意外と知らない、医療・介護産業が”日本最大の産業”になる日
なぜ給料は上がり始めたのか、人手不足の最先端をゆく地方の実態、人件費高騰がインフレを引き起こす、高齢者も女性もみんな働く時代に…… 【写真】日本には人が全然足りない…データが示す衝撃の実態 話題書『ほんとうの日本経済 データが示す「これから起こること」』では、豊富なデータと取材から激変する日本経済の「大変化」と「未来」を読み解く――。 (*本記事は坂本貴志『ほんとうの日本経済 データが示す「これから起こること」』から抜粋・再編集したものです)
変化8 膨張する医療・介護産業
産業構造は、経済の発展段階に応じて変化する。近年の日本の産業構造の変化で最も影響が大きなものは、医療・介護産業の拡大であり、医療・介護産業はマクロの市場の需給に大きな影響を及ぼしている。産業構造の変化に焦点を当て、日本経済の構造がどのように変化しているかを探る。
製造業、保建衛生などで付加価値が増大
多くの国の発展段階をたどると、まず第1次産業を中心とする経済をはじめとして、農業の生産性が向上し労働力が都市部に移動するなかで工業化が進む。工業化が一巡すると、第2次産業の技術進歩やグローバリゼーションの影響により、製造業は徐々に安価な労働力を求めて他国に生産拠点を移す。
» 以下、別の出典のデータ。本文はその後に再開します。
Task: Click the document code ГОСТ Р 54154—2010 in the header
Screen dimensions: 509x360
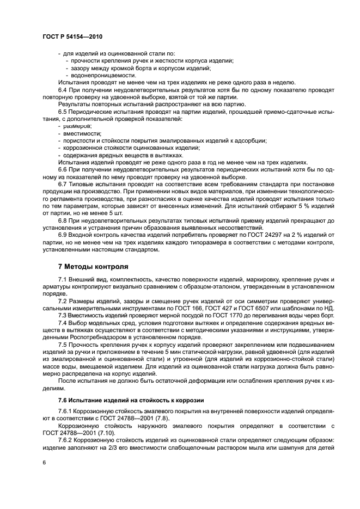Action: [x=72, y=35]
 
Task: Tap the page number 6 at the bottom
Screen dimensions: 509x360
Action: [x=44, y=462]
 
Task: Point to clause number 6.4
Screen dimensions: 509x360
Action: [x=63, y=90]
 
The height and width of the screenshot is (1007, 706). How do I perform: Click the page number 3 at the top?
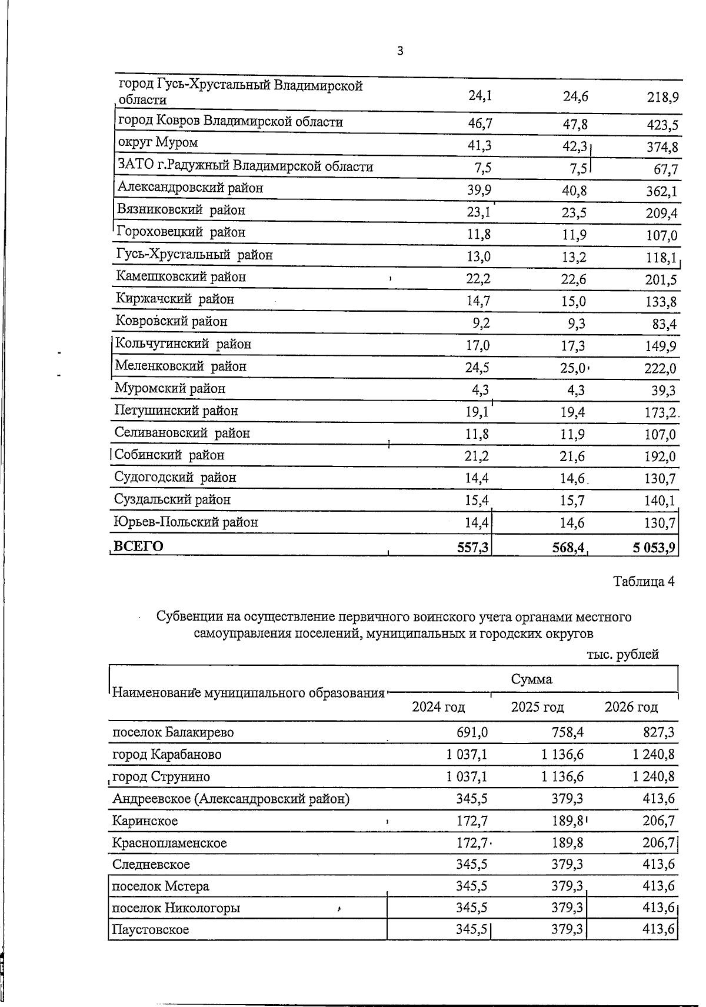(x=400, y=51)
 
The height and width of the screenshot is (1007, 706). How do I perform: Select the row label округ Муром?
(x=158, y=142)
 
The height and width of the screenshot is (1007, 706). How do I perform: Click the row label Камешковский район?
(x=181, y=276)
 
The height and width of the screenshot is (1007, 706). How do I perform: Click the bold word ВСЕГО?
(x=138, y=546)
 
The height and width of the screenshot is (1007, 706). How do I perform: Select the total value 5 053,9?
(x=654, y=548)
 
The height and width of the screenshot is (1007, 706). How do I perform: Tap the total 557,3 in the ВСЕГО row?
(x=474, y=548)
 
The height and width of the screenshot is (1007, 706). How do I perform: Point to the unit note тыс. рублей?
(x=622, y=654)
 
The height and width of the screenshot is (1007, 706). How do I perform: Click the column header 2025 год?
(x=537, y=706)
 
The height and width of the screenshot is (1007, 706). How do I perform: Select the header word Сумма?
(x=531, y=679)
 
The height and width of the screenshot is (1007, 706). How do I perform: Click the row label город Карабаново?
(x=167, y=754)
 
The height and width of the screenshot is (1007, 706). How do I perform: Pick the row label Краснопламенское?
(x=169, y=843)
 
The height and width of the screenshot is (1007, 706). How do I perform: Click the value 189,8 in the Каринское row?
(x=567, y=821)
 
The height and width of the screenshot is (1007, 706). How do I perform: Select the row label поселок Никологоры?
(x=176, y=908)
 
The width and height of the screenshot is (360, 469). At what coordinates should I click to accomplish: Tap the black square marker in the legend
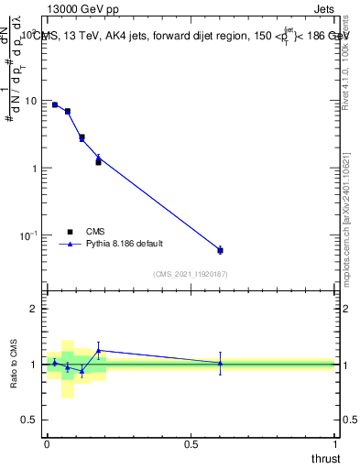click(70, 232)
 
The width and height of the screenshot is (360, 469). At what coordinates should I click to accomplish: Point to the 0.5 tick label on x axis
click(191, 444)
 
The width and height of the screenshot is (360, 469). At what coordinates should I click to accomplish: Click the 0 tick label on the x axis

そして、人々の所得が上昇し、生活水準が向上していくなかで、教育、医療、娯楽、情報産業などのサービス業の比率が高まっていくという道をたどる。 内閣府「国民経済計算」から2000年以降の実質GDPの推移を調べてみると、日本の国内総生産は2000年の487.3兆円から2022年には554.7兆円に増加しており、21年間の経済成長率は13.8%になる(図表1-31)。 2000年以降で日本経済の付加価値額の増加に最も寄与した産業は製造業である。製造業が生み出す付加価値額は2000年の94.6兆円から2022年には119.5兆円と26.2兆円増加した。産業機械の高度化やAIやIoT(モノのインターネット)などデジタル技術の活用によって工場のファクトリーオートメーションも進んでおり、生産性は長期的に高まっている。また、2000年代以降、製造業の大企業は海外に多くの工場を新設するなど海外直接投資を増やしてきたことから、海外で生まれた収益の一部は日本本社の利益となり、日本人の所得向上にも貢献をしている。 製造業に続いてこの二十数年で付加価値の増加幅が大きい産業は、保健衛生・社会事業(22年間で20.6兆円増)、専門技術・業務支援(20.3兆円増)、不動産業(10.6兆円増)などとなる。保健衛生・社会事業は、病院や診療所における医療業務、介護老人保健施設や訪問介護事業などにおける介護業務、そのほか保育所における子どもの保育や保健所における業務などが生み出す付加価値が含まれている。高齢化により医療や介護を必要とする消費者が増えており、保健衛生産業の付加価値額は大きく増えている。専門技術・業務支援については、法律事務所や会計事務所、経営コンサルタント業務など企業の活動を支援する業務が近年広がりを見せていることが要因とみられる。また、広告業や職業紹介、労働者派遣業など対事業所サービスの付加価値増加も寄与している。